#### Pixel coordinate grounding data:
Content starts

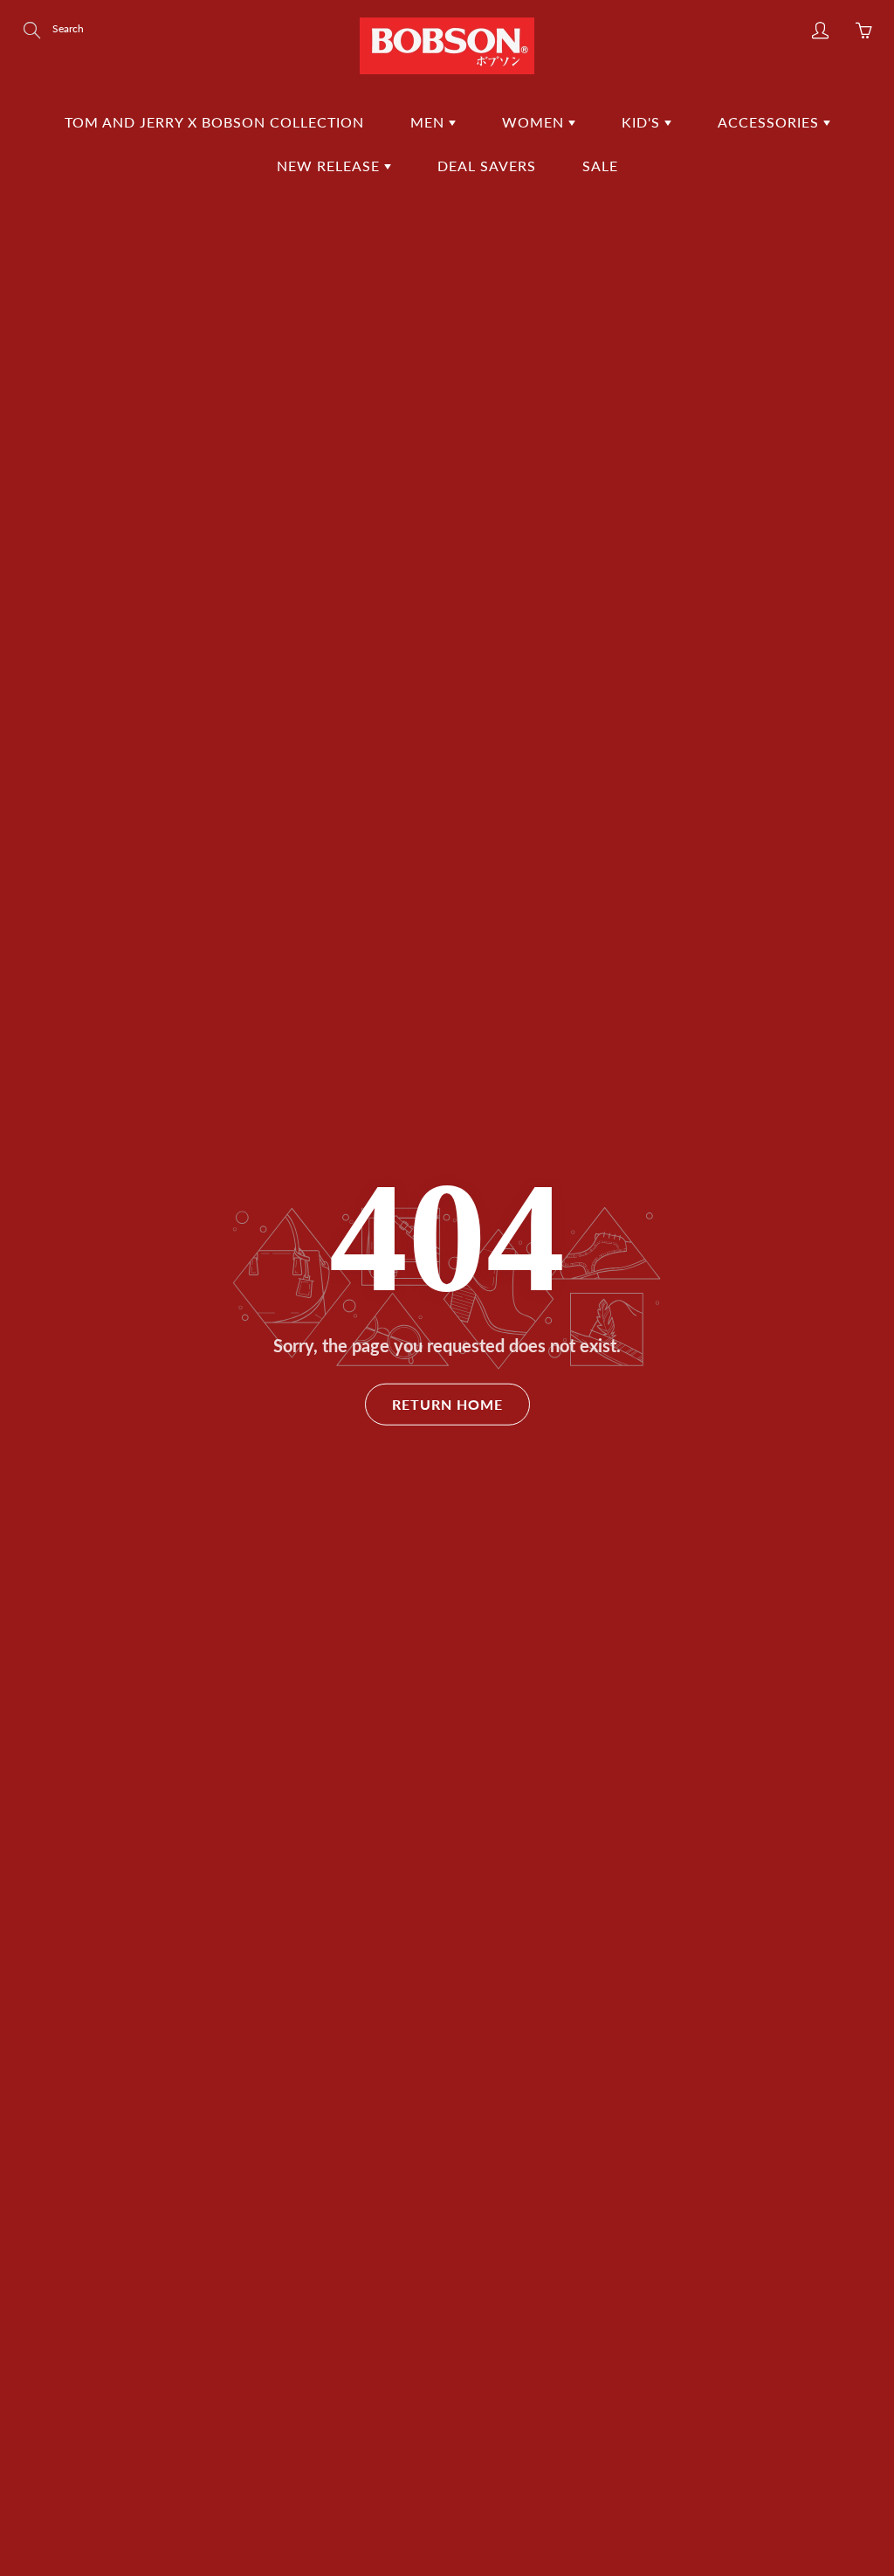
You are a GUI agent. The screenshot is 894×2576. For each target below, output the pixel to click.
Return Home (447, 1404)
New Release (330, 165)
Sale (600, 165)
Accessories (770, 122)
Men (429, 122)
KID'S (643, 122)
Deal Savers (486, 165)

Content ends

Exactly as written, copy the entries above without their pictures.

You are a GUI agent. The screenshot is 894×2576. For each target below, output the pixel to click.
Return Home (447, 1404)
New Release (330, 165)
Sale (600, 165)
Accessories (770, 122)
Men (429, 122)
KID'S (643, 122)
Deal Savers (486, 165)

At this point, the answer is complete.